Olayın duyulmasının ardından Almanya’da Kuzey Ren Vestfalya Eyalet Başbakanı Wüst, Solingen Belediye Başkanı Tim Kurzbach, Türkiye Cumhuriyeti Cumhurbaşkanlığı Dışpolitika Temsilcisi Çağatay Kılıç ile Türkiye Cumhuriyeti Berlin Büyükelçisi Ahmet Başar ve Düsseldorf Başkonsolosu Ali İhsan İzbul, taziye yayınladılar. Türk diplomatlar olayın duyulmasının ardından hem aileler ile hem de Alman ve Bulgar makamları ile temasta kaldılar.
25 / 26 Mart tarihinde meydana gelen yangının üzerinden 2 gün geçtikten sonra 27 Mart 2024 tarihinde yetkili Wuppertal Savcısı Heribert Kaune Gerbart olayın kundaklama sonucu meydana geldiğini açıkladı ve bir Cinayet Komisyonu kurulması kararlaştırıdı.

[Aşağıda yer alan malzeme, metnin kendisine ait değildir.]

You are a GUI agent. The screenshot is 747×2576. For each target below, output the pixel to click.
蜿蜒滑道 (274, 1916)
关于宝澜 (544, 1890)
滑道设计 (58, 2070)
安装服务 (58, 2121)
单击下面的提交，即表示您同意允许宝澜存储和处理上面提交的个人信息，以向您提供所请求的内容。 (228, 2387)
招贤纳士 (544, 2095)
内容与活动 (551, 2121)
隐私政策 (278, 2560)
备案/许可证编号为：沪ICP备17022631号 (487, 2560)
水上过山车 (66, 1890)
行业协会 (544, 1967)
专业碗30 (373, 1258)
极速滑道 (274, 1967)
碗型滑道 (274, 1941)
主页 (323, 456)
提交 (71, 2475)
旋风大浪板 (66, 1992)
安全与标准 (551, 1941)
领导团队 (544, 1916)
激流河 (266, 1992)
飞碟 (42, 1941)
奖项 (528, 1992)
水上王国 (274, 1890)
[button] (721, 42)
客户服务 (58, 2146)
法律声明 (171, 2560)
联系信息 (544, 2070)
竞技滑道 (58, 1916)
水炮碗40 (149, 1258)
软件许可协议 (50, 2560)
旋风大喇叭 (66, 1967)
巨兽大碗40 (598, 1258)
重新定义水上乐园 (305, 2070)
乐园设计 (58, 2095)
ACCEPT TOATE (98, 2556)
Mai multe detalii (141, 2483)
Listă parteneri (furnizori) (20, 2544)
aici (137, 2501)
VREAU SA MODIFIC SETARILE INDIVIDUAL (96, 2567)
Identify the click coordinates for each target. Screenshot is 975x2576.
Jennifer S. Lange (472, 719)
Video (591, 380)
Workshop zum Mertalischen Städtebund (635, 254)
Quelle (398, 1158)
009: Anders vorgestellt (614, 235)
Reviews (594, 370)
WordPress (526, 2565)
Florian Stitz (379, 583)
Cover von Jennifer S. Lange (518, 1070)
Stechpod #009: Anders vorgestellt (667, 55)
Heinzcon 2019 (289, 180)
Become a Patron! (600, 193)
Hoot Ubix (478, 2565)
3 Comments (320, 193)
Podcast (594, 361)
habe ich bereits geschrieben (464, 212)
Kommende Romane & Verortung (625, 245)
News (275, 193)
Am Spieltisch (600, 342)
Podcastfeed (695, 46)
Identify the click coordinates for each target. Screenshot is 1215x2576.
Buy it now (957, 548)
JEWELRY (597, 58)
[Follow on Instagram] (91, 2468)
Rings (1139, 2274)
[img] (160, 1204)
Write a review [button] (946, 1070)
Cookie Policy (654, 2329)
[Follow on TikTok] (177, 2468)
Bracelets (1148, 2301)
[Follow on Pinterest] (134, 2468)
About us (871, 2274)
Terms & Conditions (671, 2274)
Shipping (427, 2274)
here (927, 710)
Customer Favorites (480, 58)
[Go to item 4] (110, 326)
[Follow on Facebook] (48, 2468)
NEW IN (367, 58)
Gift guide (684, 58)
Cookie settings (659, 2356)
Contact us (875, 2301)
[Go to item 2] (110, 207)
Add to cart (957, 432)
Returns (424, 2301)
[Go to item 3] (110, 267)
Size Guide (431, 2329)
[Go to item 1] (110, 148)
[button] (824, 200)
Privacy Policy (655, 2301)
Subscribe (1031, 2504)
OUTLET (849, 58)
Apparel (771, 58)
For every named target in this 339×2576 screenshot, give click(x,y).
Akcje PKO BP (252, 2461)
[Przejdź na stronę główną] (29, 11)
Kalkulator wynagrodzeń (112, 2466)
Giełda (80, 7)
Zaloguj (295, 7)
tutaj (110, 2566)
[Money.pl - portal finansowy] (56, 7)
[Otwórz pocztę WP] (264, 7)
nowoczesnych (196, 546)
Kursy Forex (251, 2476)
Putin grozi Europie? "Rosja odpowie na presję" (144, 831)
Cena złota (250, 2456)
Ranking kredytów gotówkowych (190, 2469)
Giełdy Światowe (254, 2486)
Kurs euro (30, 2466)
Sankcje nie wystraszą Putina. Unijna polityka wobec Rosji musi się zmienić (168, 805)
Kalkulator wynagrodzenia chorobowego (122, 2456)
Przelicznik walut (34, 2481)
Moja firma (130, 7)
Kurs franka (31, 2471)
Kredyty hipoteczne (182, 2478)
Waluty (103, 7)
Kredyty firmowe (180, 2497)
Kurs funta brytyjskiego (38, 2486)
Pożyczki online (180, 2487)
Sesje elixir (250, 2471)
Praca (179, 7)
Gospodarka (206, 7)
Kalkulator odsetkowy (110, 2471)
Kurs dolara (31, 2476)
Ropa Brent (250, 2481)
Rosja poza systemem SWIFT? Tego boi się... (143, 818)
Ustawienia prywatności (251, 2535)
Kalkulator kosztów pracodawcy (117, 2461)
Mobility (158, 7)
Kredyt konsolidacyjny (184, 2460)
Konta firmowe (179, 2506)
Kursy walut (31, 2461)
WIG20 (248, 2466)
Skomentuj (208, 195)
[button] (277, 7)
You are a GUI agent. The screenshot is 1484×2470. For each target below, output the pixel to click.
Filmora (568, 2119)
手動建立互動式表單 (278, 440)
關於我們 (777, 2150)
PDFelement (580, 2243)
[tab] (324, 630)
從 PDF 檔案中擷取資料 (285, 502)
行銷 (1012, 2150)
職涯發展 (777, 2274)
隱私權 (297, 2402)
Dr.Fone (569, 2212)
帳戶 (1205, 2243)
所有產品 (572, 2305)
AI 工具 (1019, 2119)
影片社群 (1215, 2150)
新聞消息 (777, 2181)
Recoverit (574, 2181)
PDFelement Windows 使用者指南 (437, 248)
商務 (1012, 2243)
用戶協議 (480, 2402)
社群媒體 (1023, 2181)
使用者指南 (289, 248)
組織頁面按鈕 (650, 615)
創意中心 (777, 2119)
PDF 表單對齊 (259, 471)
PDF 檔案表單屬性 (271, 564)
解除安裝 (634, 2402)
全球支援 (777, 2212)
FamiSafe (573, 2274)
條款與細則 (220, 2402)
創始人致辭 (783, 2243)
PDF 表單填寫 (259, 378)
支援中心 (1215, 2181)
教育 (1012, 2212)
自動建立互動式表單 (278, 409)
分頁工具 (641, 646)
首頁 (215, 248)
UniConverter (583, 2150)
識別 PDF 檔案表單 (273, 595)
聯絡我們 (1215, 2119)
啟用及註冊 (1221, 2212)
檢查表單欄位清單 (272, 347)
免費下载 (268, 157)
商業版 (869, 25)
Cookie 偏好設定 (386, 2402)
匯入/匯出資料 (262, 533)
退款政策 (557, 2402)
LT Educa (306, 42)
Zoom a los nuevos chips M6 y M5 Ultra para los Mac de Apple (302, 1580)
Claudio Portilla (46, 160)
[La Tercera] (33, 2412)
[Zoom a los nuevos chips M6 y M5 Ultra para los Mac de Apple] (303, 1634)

29 Mart 2024 akşamı saat 20.00 itibarıyla Bulgaristan ve Avrupa Parlamentosuna mensup milletvekilleri İlhan Küçük ile Halil Letifov ve Sofya Müftülüğünü temsilen Celal Faik’ten oluşan bir heyet kundaklama olayını incelemek ve cenaze merasimini organize etmek üzere Solingen’e geldi.
Cenazeler 04 Nisan 2024 günü DITIB’in girişimi ile TYH ait bir uçak ile Düsseldorf üzerinden İstanbul’a oradan da Türkiye Cumhuriyeti Diyanet İşlerinin organize ettiği bir cenaze nakil aracı ile Bulgaristan’ın Filibe şehri yakınlarında Köstek Köyünde yapıl bir dini tören ile Ismail, Kıymet Gizem ve Elis Zhilov islam adetlerine göre defnedildiler.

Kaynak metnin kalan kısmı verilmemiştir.